* _Task input_
- - -

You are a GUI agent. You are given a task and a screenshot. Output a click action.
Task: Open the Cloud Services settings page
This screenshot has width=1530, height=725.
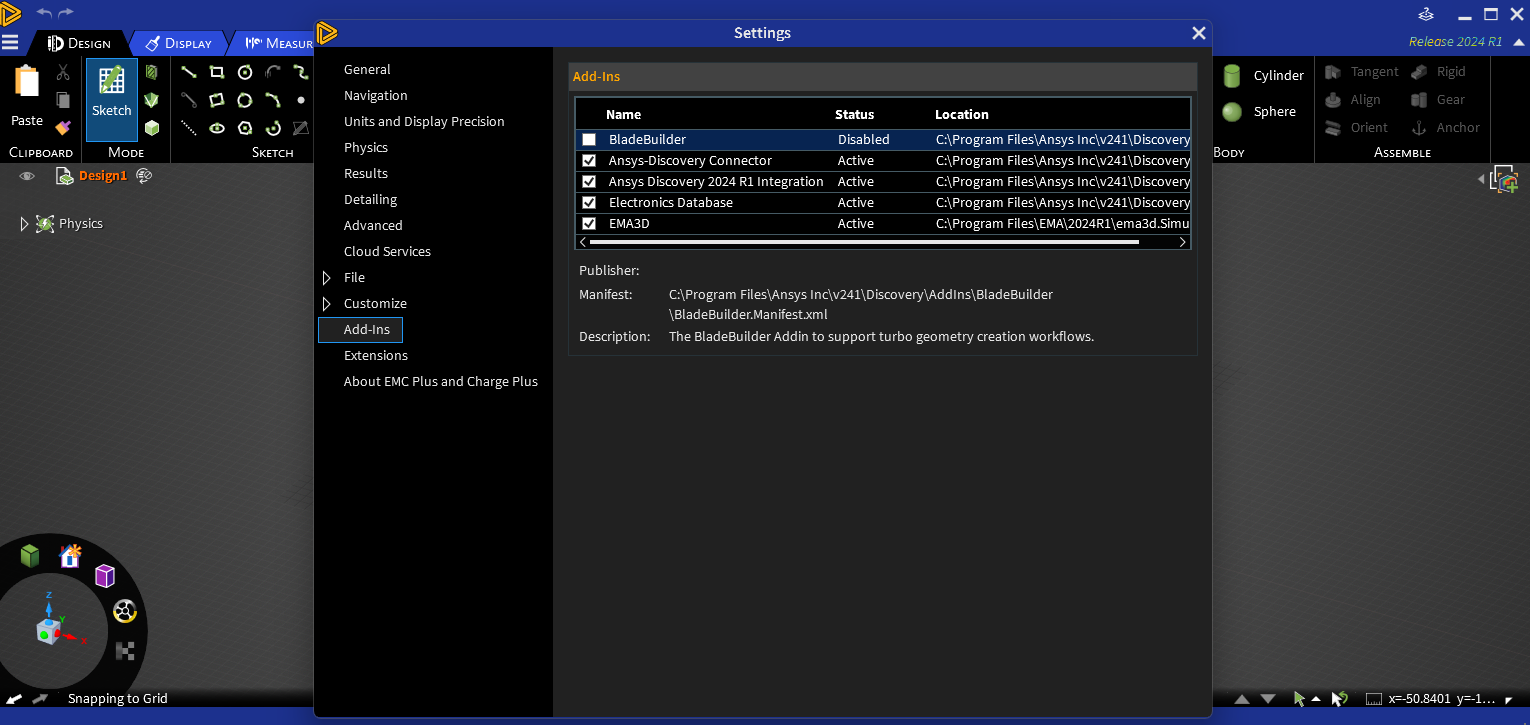(387, 252)
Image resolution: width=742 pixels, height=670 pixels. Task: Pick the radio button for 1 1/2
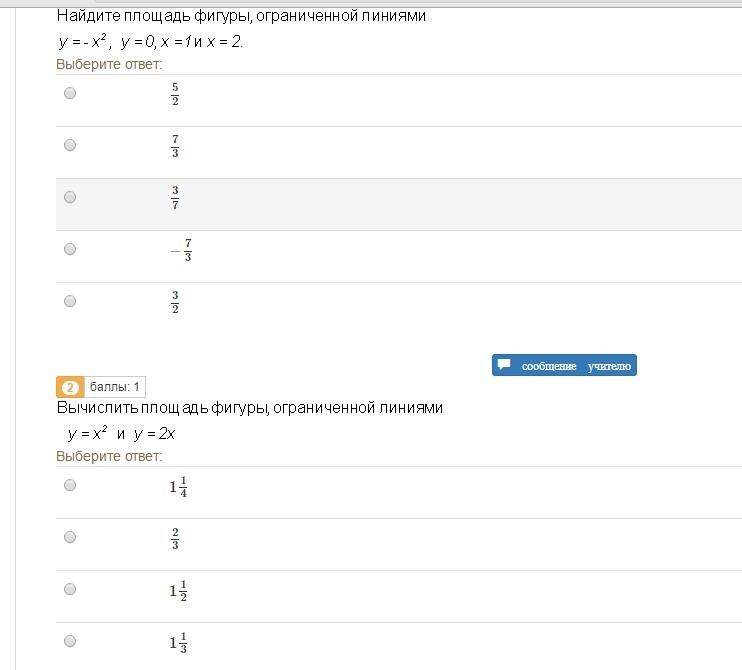(x=70, y=589)
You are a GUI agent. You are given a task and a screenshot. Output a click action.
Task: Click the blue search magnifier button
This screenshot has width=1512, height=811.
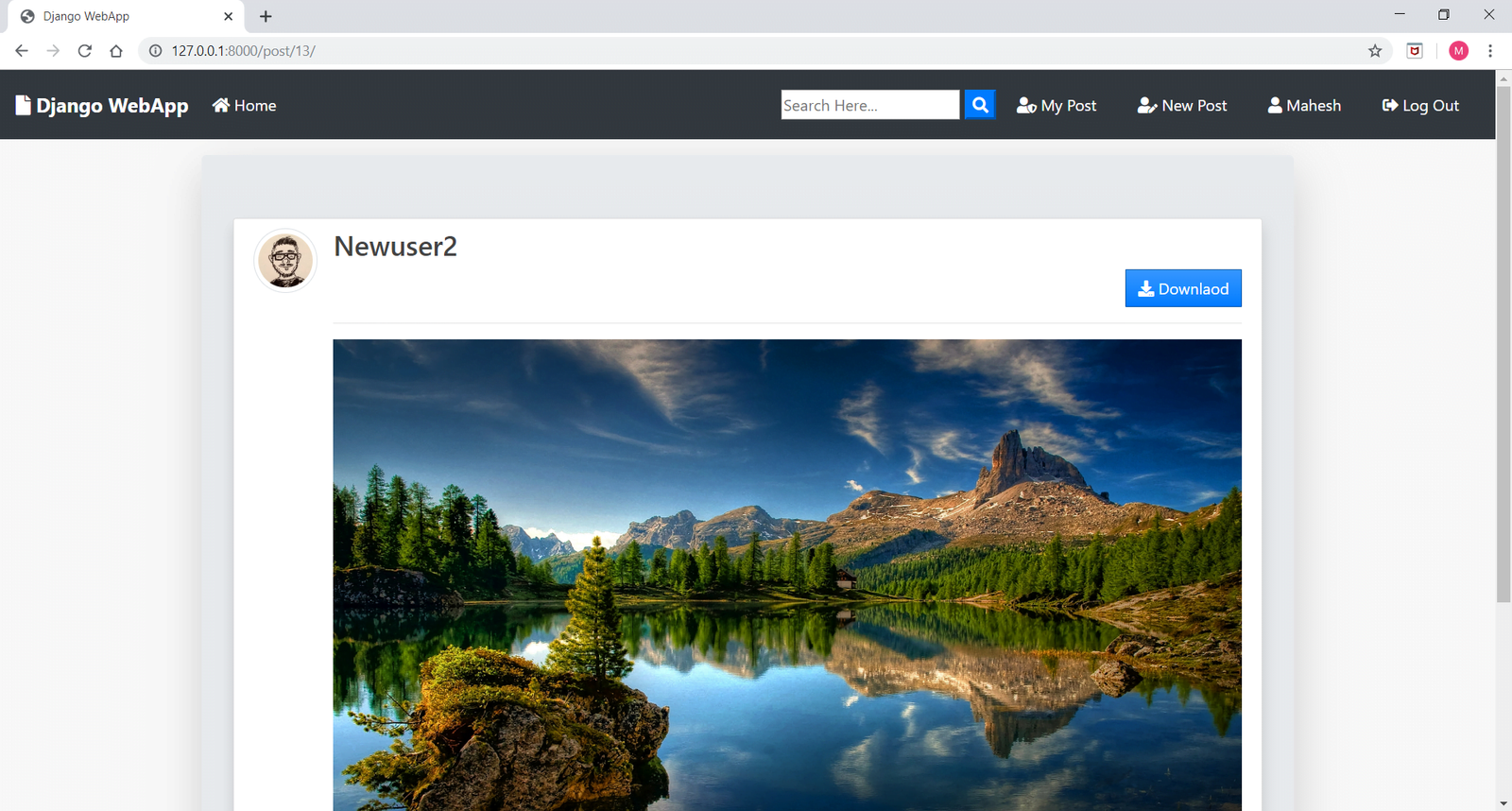[x=980, y=105]
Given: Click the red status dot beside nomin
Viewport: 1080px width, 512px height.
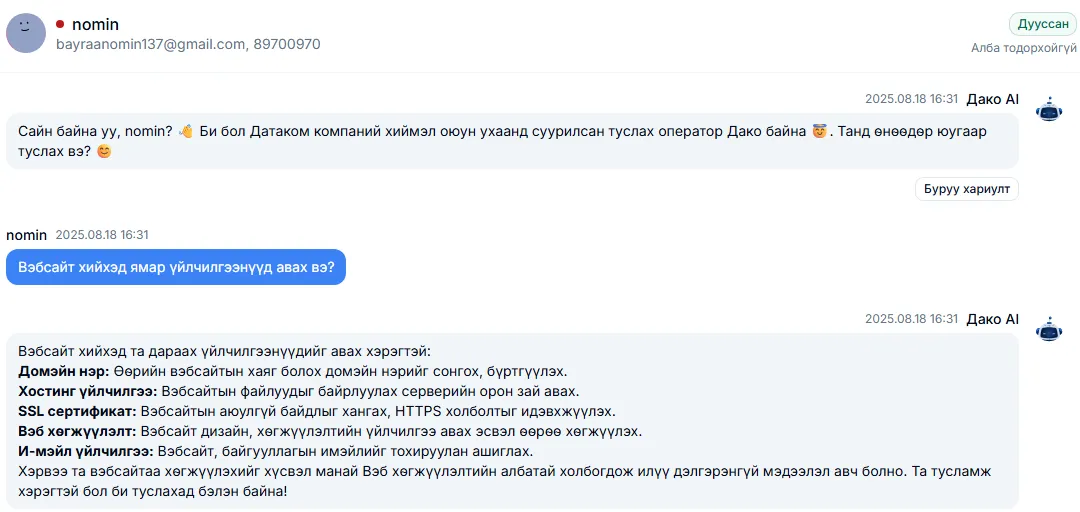Looking at the screenshot, I should click(60, 25).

- - -

* _Your task_
Exact copy, pictures omitted: every line from the one holding "Task: Open the Cloud Services settings page" through the last line of the data above, and nothing else.

* _Problem solution_
Task: Open the Cloud Services settings page
This screenshot has width=1530, height=725.
(387, 252)
Image resolution: width=742 pixels, height=670 pixels. Task: Pick the radio button for 1 1/2
(x=70, y=589)
You are a GUI agent. You are given a task and a screenshot. Output a click action.
Task: Click the blue search magnifier button
This screenshot has width=1512, height=811.
[x=980, y=105]
Given: Click the red status dot beside nomin
Viewport: 1080px width, 512px height.
Looking at the screenshot, I should click(60, 25).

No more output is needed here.